Sam only cried a little on the first day. I, on the other hand, cried a lot. Not because I worried that something was going to go wrong with Sam. On the contrary, I really did have faith in those providing his care. My tears came as a result of some very mighty work of God in my own heart.
God used Camp NoHiLo to help me to realize that the control that I think I have is an illusion. He showed me that I cannot put my children in a bubble and protect them from harm (and they would resent me if I tried). He showed me that He writes their stories, not me, and that is a good thing.
Those realizations were both really good and really hard (as the work of God usually is...simultaneously).

The Truth is...I'm Scared

Sam starts Kindergarten in the fall. He'll be attending school with his big brother, his best friend, his cousins, and many friends from church. He'll only be there two days a week.  Many of the faculty and staff and administration are close friends from church. I have all the confidence in the world in our school. But if you ask me how I feel about him being there, I'd tell you- I'm really, really scared.

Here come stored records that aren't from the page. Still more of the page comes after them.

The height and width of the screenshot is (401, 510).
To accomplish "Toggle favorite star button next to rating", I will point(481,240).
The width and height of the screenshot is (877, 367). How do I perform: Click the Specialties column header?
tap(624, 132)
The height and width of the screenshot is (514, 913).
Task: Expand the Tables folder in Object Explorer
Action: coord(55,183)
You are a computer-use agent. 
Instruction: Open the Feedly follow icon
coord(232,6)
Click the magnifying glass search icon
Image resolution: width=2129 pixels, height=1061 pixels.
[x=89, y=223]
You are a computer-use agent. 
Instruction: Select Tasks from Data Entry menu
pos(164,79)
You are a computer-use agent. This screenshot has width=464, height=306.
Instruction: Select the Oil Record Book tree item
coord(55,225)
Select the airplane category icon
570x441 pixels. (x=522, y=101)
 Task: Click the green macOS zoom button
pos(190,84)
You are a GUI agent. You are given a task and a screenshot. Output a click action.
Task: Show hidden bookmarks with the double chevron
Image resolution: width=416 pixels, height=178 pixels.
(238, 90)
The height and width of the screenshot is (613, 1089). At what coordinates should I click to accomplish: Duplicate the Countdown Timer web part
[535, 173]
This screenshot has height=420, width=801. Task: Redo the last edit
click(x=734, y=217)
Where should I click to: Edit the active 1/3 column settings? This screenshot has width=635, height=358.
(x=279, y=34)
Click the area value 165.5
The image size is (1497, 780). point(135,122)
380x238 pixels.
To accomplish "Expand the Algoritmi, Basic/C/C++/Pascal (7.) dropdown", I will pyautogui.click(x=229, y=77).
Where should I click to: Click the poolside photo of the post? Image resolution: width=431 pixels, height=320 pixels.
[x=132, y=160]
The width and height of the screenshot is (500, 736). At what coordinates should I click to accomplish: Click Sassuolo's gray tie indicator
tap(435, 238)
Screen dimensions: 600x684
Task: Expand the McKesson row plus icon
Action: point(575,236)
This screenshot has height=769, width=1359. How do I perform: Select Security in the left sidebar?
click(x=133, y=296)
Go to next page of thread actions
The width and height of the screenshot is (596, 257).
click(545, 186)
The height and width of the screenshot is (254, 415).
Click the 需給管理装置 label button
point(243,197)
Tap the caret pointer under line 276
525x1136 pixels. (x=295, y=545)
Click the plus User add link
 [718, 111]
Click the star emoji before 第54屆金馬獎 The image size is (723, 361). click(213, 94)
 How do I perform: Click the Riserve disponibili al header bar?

Fear is what overwhelms me when I think of him being out of my care two days a week.

In the past month, we've had two of the scariest moments in our diabetes history. Sam had a stomach bug, which kept his body from absorbing anything from the food he was desperately trying to keep in his body. As a result, he had too much insulin in him and his blood sugar crashed so low that we had to give him an emergency shot of Glucagon. Then, just a couple of weeks ago, Sam was at our church while Charles and I were nearby at a party. We managed to bring the wrong insulin (his slow-release kind, that he takes before bed, instead of his quick-release one, that he takes after he eats). As a result, his blood sugar was so high that his monitor couldn't even register it. It just said, "High."

Both of these situations could have resulted in a trip to the hospital. In both cases, God graciously took care of Sam. Both of these situations happened on our watch.

Sam will only be starting Kindergarten if he gets a pump this summer. I can't physically be at the school every time he needs insulin, and I don't think it would be wise to rely on a teacher to do it. So a pump is a requirement. He's had his blood work done, which was the first step in the process. He goes back to the Pediatric Endocrinologist next month, where hopefully we will be discussing the next step. Our doctor has given us all the confidence in the world that a pump will change all of our lives for the better. More freedom, more independence, more control, more consistency. He assures us that it will take no time at all for us all to get used to it. I believe him. I trust him. But life with a pump is a reality that we haven't experienced before. I'm having a hard time being confident in something that I haven't experienced yet.

I know Sam isn't the first diabetic 5 year old to go to school. But he's my diabetic 5 year old.
More updates to come as this story continues to unfold. Thanks for reading and caring, friends.